DIRECTIONS FOR THIS TASK: Which lines belong in your copy? Those from the start of the data through the line with "Task: Open the wrench settings icon", exactly as written, without any pictures.

GIVEN ENTRIES:
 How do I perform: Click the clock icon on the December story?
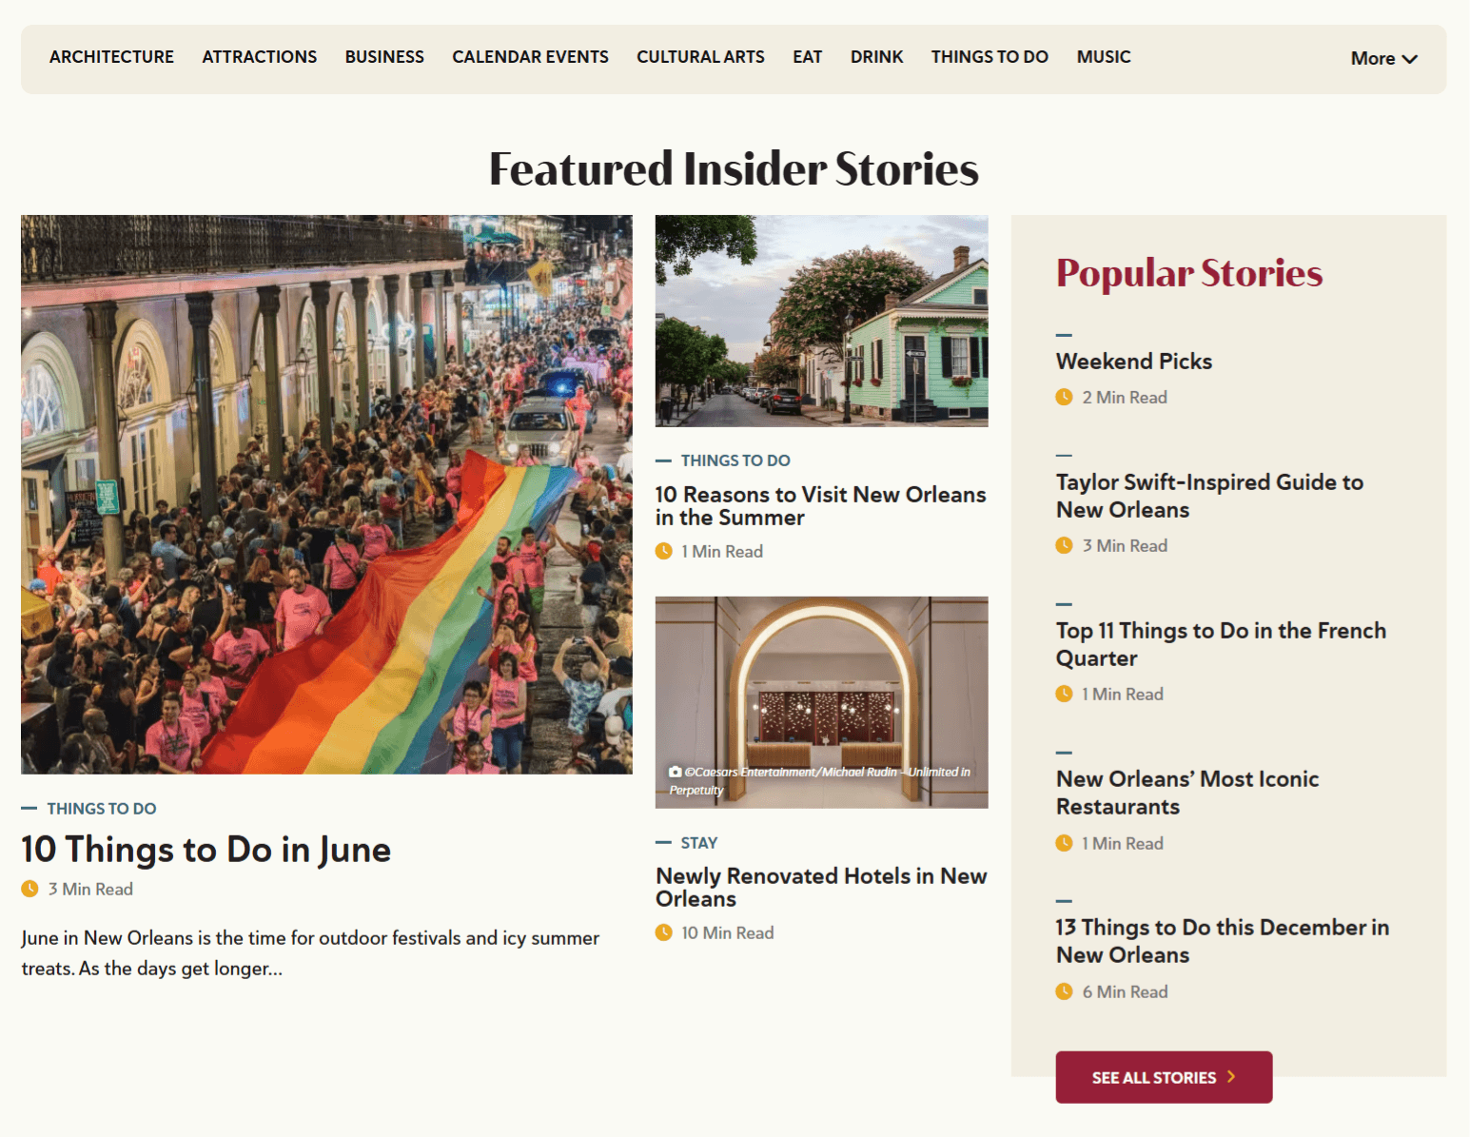[1063, 990]
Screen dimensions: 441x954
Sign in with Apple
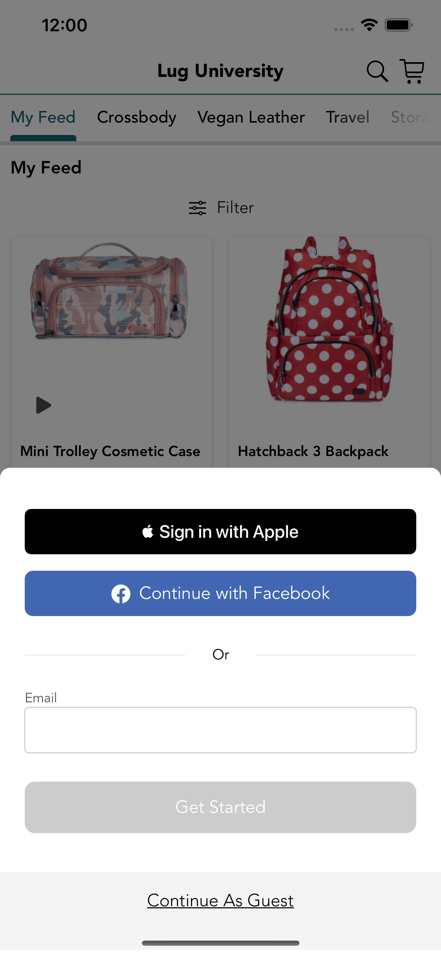[x=220, y=531]
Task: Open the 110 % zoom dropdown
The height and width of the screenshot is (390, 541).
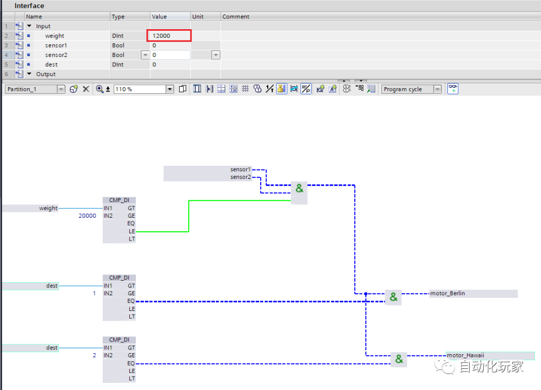Action: tap(170, 89)
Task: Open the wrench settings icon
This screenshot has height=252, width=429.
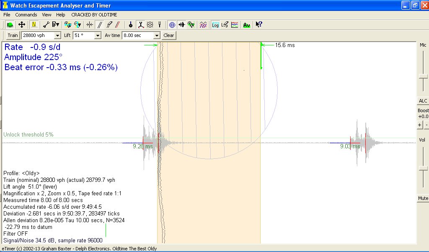Action: click(x=47, y=25)
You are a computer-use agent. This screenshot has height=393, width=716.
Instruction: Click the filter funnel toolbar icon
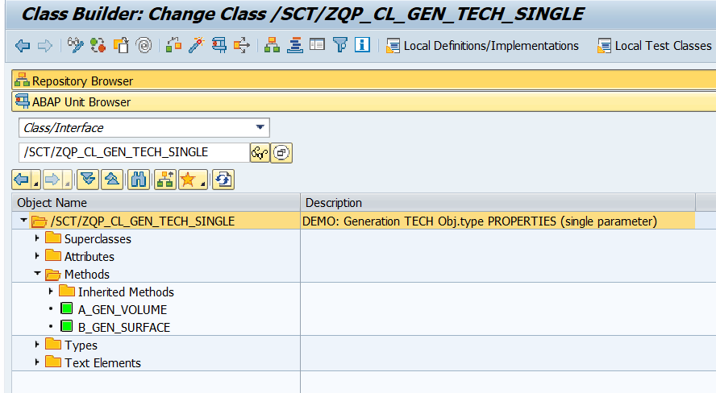pyautogui.click(x=340, y=46)
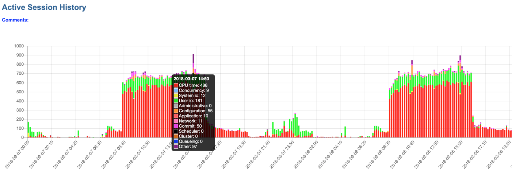Click the magenta Commit swatch in tooltip
This screenshot has height=175, width=512.
point(176,126)
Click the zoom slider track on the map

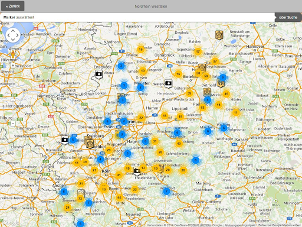click(13, 95)
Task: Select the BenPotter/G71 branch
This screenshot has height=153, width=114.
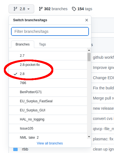Action: tap(48, 92)
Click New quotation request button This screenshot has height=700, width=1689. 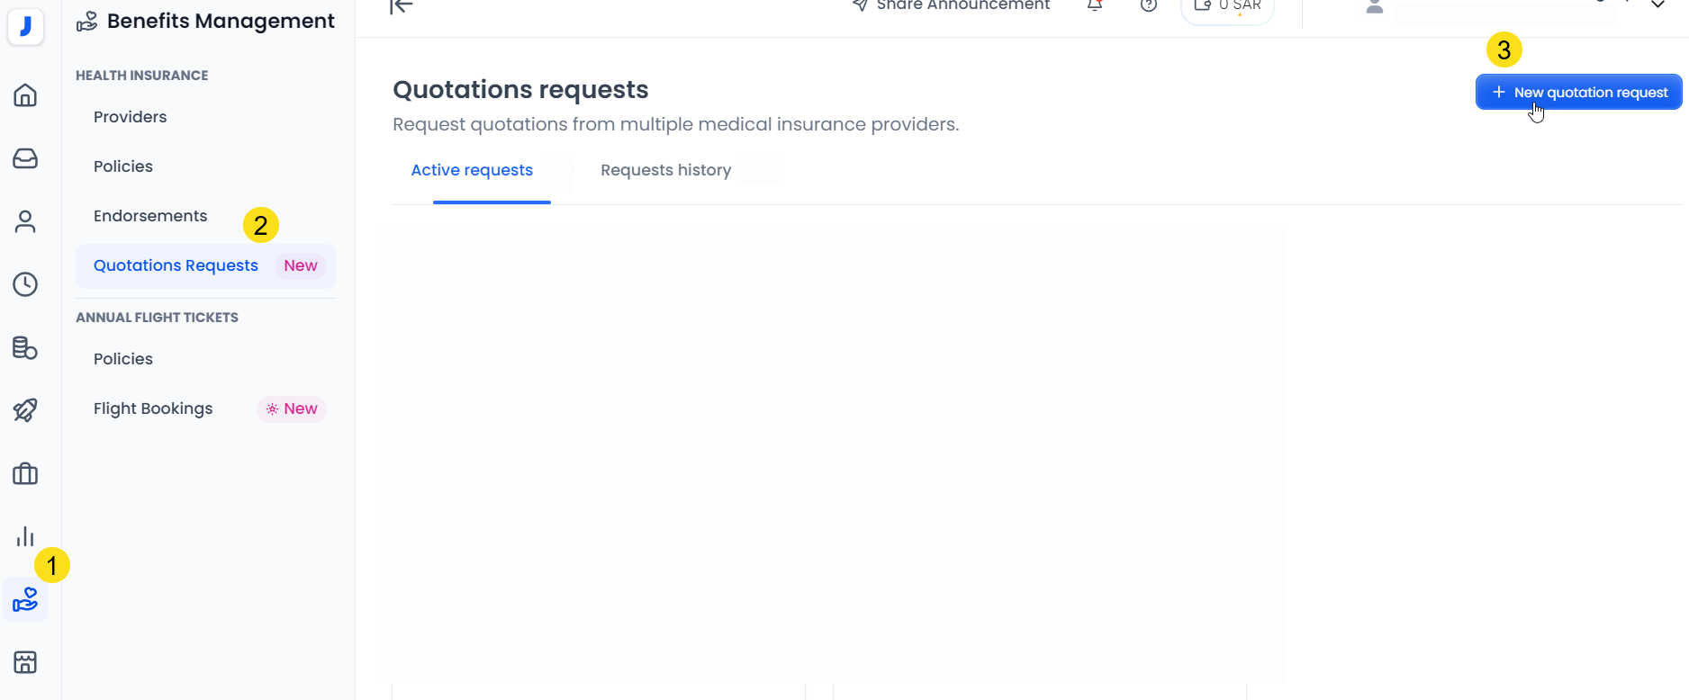[x=1578, y=92]
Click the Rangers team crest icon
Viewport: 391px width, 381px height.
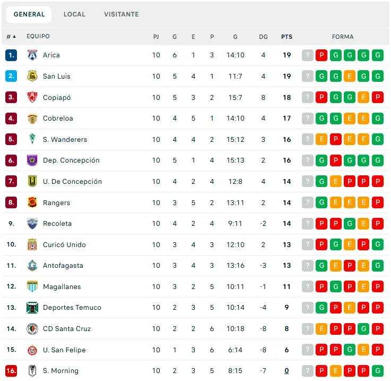(32, 202)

TASK OUTPUT:
 How do I perform: Click the clock icon on the December story?
[1063, 990]
Screen dimensions: 441x954
Sign in with Apple
[x=220, y=531]
Task: Open the 110 % zoom dropdown
The height and width of the screenshot is (390, 541).
Action: tap(170, 89)
Task: Open the wrench settings icon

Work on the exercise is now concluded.